* _Problem statement_: Reproduce the records that follow exactly as they appear.

[[ Records shown open ]]

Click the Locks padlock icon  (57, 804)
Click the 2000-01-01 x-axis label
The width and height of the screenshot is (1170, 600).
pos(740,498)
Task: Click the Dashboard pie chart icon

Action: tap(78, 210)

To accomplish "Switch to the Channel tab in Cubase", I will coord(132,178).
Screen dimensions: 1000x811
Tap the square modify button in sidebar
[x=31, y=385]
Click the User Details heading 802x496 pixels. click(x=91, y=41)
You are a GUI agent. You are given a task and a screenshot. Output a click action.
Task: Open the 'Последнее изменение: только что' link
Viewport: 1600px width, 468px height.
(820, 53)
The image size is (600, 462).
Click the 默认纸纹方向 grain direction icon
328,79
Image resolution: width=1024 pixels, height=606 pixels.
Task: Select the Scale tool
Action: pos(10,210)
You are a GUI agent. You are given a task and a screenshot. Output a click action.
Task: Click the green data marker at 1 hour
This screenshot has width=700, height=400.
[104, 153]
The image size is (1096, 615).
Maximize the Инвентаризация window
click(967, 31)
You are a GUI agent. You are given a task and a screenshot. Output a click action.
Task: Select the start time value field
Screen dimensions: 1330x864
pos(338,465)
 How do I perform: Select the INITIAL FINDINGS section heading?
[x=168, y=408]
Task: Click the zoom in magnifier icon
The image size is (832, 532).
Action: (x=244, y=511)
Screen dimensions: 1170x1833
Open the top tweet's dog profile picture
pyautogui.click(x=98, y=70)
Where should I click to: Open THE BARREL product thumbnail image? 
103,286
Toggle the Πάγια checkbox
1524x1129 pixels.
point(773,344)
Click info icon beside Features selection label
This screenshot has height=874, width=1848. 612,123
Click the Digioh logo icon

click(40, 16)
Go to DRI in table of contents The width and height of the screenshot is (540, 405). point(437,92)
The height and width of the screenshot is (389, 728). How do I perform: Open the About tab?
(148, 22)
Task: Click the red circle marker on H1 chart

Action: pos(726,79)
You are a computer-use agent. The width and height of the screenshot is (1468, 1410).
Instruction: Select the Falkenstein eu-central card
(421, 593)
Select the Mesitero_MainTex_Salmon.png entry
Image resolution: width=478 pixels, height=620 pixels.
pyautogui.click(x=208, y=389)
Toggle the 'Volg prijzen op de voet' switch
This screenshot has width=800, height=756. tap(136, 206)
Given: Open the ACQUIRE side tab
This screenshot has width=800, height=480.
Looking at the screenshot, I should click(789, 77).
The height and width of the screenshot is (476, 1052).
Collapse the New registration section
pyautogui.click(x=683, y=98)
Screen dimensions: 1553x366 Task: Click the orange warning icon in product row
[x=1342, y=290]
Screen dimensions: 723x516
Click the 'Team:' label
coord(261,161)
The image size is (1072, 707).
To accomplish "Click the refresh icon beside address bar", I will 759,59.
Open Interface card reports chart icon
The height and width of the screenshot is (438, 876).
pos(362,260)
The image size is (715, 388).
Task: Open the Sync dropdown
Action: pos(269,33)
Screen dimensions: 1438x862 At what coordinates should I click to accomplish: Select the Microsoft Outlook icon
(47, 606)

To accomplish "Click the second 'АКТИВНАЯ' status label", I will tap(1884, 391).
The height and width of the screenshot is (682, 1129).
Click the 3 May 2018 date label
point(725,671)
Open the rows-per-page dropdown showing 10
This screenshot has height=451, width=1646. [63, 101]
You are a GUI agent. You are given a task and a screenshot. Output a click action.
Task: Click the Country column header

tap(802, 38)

[[ Records shown closed ]]

* _Result for this task_:
Click the Locks padlock icon  (57, 804)
Click the 2000-01-01 x-axis label
The width and height of the screenshot is (1170, 600).
pos(740,498)
Task: Click the Dashboard pie chart icon

Action: tap(78, 210)

To accomplish "Switch to the Channel tab in Cubase", I will coord(132,178).
Screen dimensions: 1000x811
Tap the square modify button in sidebar
[x=31, y=385]
Click the User Details heading 802x496 pixels. click(x=91, y=41)
You are a GUI agent. You are given a task and a screenshot. Output a click action.
Task: Open the 'Последнее изменение: только что' link
Viewport: 1600px width, 468px height.
(820, 53)
The image size is (600, 462).
Click the 默认纸纹方向 grain direction icon
328,79
Image resolution: width=1024 pixels, height=606 pixels.
Task: Select the Scale tool
Action: pos(10,210)
You are a GUI agent. You are given a task and a screenshot. Output a click action.
Task: Click the green data marker at 1 hour
This screenshot has width=700, height=400.
[104, 153]
The image size is (1096, 615).
Maximize the Инвентаризация window
click(967, 31)
You are a GUI agent. You are given a task and a screenshot. Output a click action.
Task: Select the start time value field
Screen dimensions: 1330x864
pos(338,465)
 How do I perform: Select the INITIAL FINDINGS section heading?
[x=168, y=408]
Task: Click the zoom in magnifier icon
The image size is (832, 532).
Action: (x=244, y=511)
Screen dimensions: 1170x1833
Open the top tweet's dog profile picture
pyautogui.click(x=98, y=70)
Where should I click to: Open THE BARREL product thumbnail image? 
103,286
Toggle the Πάγια checkbox
1524x1129 pixels.
point(773,344)
Click info icon beside Features selection label
This screenshot has height=874, width=1848. 612,123
Click the Digioh logo icon

click(40, 16)
Go to DRI in table of contents The width and height of the screenshot is (540, 405). point(437,92)
The height and width of the screenshot is (389, 728). How do I perform: Open the About tab?
(148, 22)
Task: Click the red circle marker on H1 chart

Action: pos(726,79)
You are a computer-use agent. The width and height of the screenshot is (1468, 1410).
Instruction: Select the Falkenstein eu-central card
(421, 593)
Select the Mesitero_MainTex_Salmon.png entry
Image resolution: width=478 pixels, height=620 pixels.
pyautogui.click(x=208, y=389)
Toggle the 'Volg prijzen op de voet' switch
This screenshot has width=800, height=756. tap(136, 206)
Given: Open the ACQUIRE side tab
This screenshot has width=800, height=480.
Looking at the screenshot, I should click(789, 77).
The height and width of the screenshot is (476, 1052).
Collapse the New registration section
pyautogui.click(x=683, y=98)
Screen dimensions: 1553x366 Task: Click the orange warning icon in product row
[x=1342, y=290]
Screen dimensions: 723x516
Click the 'Team:' label
coord(261,161)
The image size is (1072, 707).
To accomplish "Click the refresh icon beside address bar", I will 759,59.
Open Interface card reports chart icon
The height and width of the screenshot is (438, 876).
pos(362,260)
The image size is (715, 388).
Task: Open the Sync dropdown
Action: pos(269,33)
Screen dimensions: 1438x862 At what coordinates should I click to accomplish: Select the Microsoft Outlook icon
(47, 606)

To accomplish "Click the second 'АКТИВНАЯ' status label", I will tap(1884, 391).
The height and width of the screenshot is (682, 1129).
Click the 3 May 2018 date label
point(725,671)
Open the rows-per-page dropdown showing 10
This screenshot has height=451, width=1646. [63, 101]
You are a GUI agent. You are given a task and a screenshot. Output a click action.
Task: Click the Country column header

tap(802, 38)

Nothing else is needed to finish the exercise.